Please count the lines in the listing below that contain the string "width", and give only that number.
___ Dataset excerpts
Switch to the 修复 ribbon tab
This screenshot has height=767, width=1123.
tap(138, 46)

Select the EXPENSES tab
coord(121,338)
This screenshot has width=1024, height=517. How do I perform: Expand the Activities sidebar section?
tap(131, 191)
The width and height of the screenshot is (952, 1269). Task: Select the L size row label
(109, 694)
______
___ Dataset excerpts
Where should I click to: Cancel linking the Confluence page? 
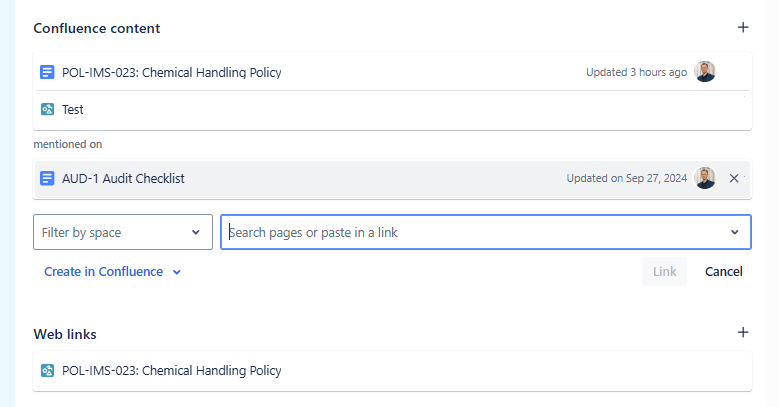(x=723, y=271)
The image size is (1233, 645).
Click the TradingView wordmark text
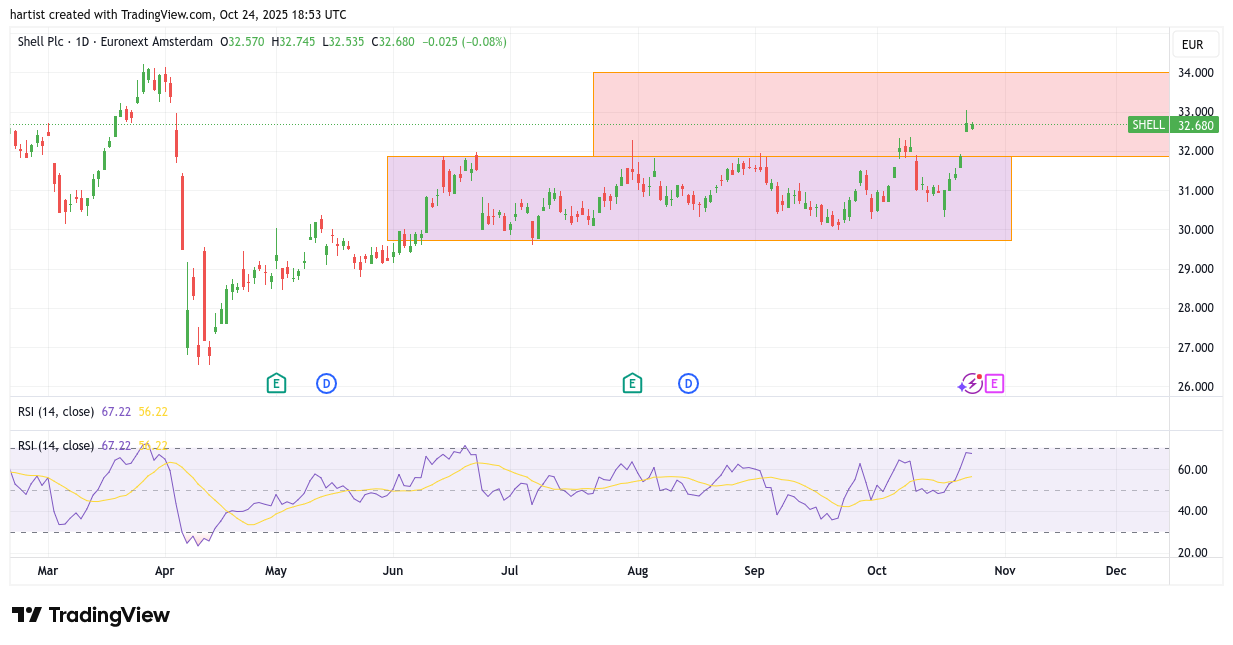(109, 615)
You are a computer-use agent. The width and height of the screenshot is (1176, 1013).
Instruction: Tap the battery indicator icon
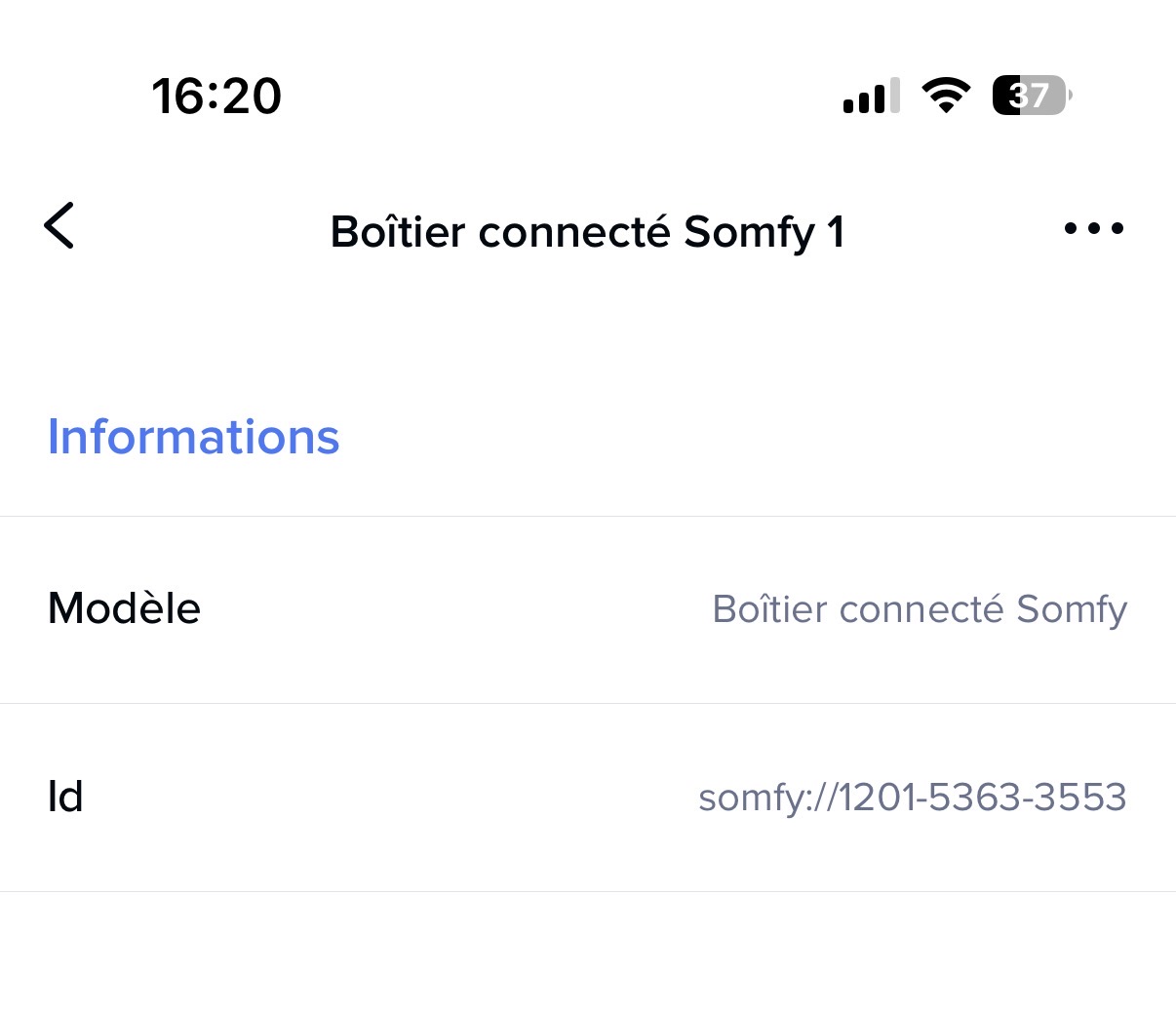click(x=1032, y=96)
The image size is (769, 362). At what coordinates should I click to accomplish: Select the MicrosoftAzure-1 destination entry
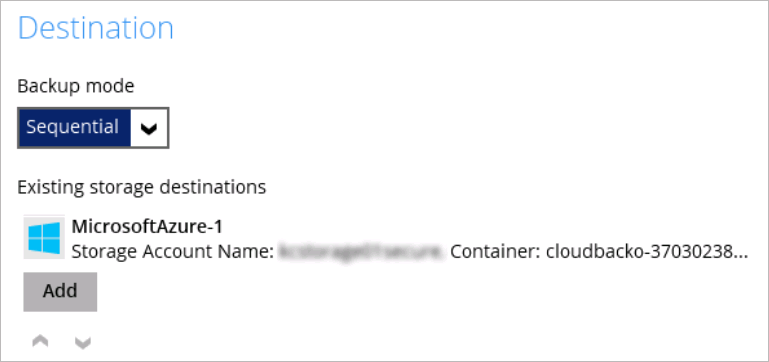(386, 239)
______
___ Dataset excerpts
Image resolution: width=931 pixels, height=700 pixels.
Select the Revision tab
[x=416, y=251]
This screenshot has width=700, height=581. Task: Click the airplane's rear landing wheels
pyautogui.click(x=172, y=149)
______
## Written answer
6